Fact or Fiction? Fact!
In the early 80's, the military released a subversive arcade game that caused its players to suffer terrible nightmares, nausea and amnesia.

It's perhaps the most alluring of all video game urban legends: unsuspecting kids play a cutting-edge game only to discover that it's actually messing with their minds, rearranging bits and pieces in some hush-hush government-funded experiment. Well, sorry, conspiracy theorists - this myth has more holes in it than that UFO they shot down at Area 51 back in the '50s.
Purportedly released to a select few arcades in Portland, Oregon in 1981, Polybius was unlike any game kids had seen before. Masquerading as a vector-based shooter akin to Tempest, Polybius was far more dastardly. Reports cropped up that undercover government officials - we assume they were wearing black suits and went by the names "J" and "K" - were routinely collecting some form of data from the machines. Meanwhile, those who spent hours playing Polybius were mysteriously afflicted with odd sleep patterns, frightening visions and, handily enough, amnesia.
Sounds sexy, right? Unfortunately, there is no evidence that the game ever existed, no less turned its users into babbling lunatics. No machines have ever been found and no ROMS have ever been produced. At best, Polybius could have been an unsuccessful game prototype, an urban legend that grew out of the early days of gaming in which some users would suffer vertigo or even seizures due to sensitivity to certain light patterns.
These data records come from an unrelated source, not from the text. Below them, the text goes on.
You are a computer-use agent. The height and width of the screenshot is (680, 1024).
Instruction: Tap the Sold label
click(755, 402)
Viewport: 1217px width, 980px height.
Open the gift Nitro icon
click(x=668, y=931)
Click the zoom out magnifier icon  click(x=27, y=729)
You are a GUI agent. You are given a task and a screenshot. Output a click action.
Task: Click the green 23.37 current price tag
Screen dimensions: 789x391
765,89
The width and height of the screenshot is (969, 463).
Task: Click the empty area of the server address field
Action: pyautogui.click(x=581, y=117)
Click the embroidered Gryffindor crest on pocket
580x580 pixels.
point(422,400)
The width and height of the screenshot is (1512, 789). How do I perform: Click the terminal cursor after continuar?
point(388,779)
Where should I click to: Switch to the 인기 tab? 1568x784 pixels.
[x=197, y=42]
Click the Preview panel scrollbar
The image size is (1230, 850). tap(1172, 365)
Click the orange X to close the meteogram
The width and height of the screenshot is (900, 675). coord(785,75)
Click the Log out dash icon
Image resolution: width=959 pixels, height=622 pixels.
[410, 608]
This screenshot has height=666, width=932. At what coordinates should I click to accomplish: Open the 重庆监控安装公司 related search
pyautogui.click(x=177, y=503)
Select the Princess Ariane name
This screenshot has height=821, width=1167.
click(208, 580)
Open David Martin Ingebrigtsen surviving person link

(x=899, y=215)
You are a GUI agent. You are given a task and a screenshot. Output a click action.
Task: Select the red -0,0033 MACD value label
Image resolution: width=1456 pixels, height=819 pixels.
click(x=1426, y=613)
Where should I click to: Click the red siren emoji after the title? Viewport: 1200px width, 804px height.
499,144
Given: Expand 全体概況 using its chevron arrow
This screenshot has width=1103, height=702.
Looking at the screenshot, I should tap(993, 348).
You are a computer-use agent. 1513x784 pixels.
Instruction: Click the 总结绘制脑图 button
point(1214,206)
Still, Polybius has enjoyed cult-like status as a throwback to a more technologically paranoid era. It was even immortalized by The Simpsons, who included it in an arcade shot during the episode 'Please Homer, Don't Hammer 'Em." Not bad for a good hoax.
Fact or Fiction? (Science) Fiction!
A man died by playing video games nonstop.

Technically speaking, video game addiction is not an official mental disorder, having been denied inclusion in the DSM by the American Psychiatric Association pending more study. But tell that to the families of gamers who, believe it or not, gave their real-world lives just to spend more time in a virtual one.
There have been numerous accounts of compulsive gaming having tragic consequences, predominantly in Asian countries where cybercafes are open 24 hours a day. In August of 2005, a 28 year-old South Korean man died of heart failure at a cybercafe during a 50-hour gaming binge. Reportedly, the only time the individual left the machine was to visit the restroom, eat, or take a short nap. Known only by his family name of Lee, the troubled gamer had recently quit his job in order to spend more time playing.

That's hardly a new story. Three years prior in October of 2002, a 24 year-old South Korean man passed away from exhaustion following a stunning 86-hour marathon. It doesn't have to take that long for exhaustion to become fatal: only ten days later, a 27 year-old Taiwanese gamer died at another cybercafe after a mere 32-hour session. And as recently as September of 2007, a 30 year-old man fainted at a cybercafe in southern China after playing games for three straight days. Clearly, these cafes could use some sort of systematic power outage plan to help keep the patrons alive.

Fact or Fiction? Fact!

http://videogames.yahoo.com/feature/video-game-myths-fact-or-fiction-/1182040
 
I saw this over at Yahoo. Many of these I have heard before (especially the ET one, it seems to pop up in some discussion every year or 2).

Though, I had never heard of the Polybits story before. Even it being false, you would think if it can make it to a Simpson's episode, I would have heard it. So, I'm disappointed in myself for that one.

Still, a nice interesting article.
 
I did like 13 hours of World of Warcraft last year and felt like I was going to die.

More than three times that is nuts, I'd fall asleep at the computer before I died.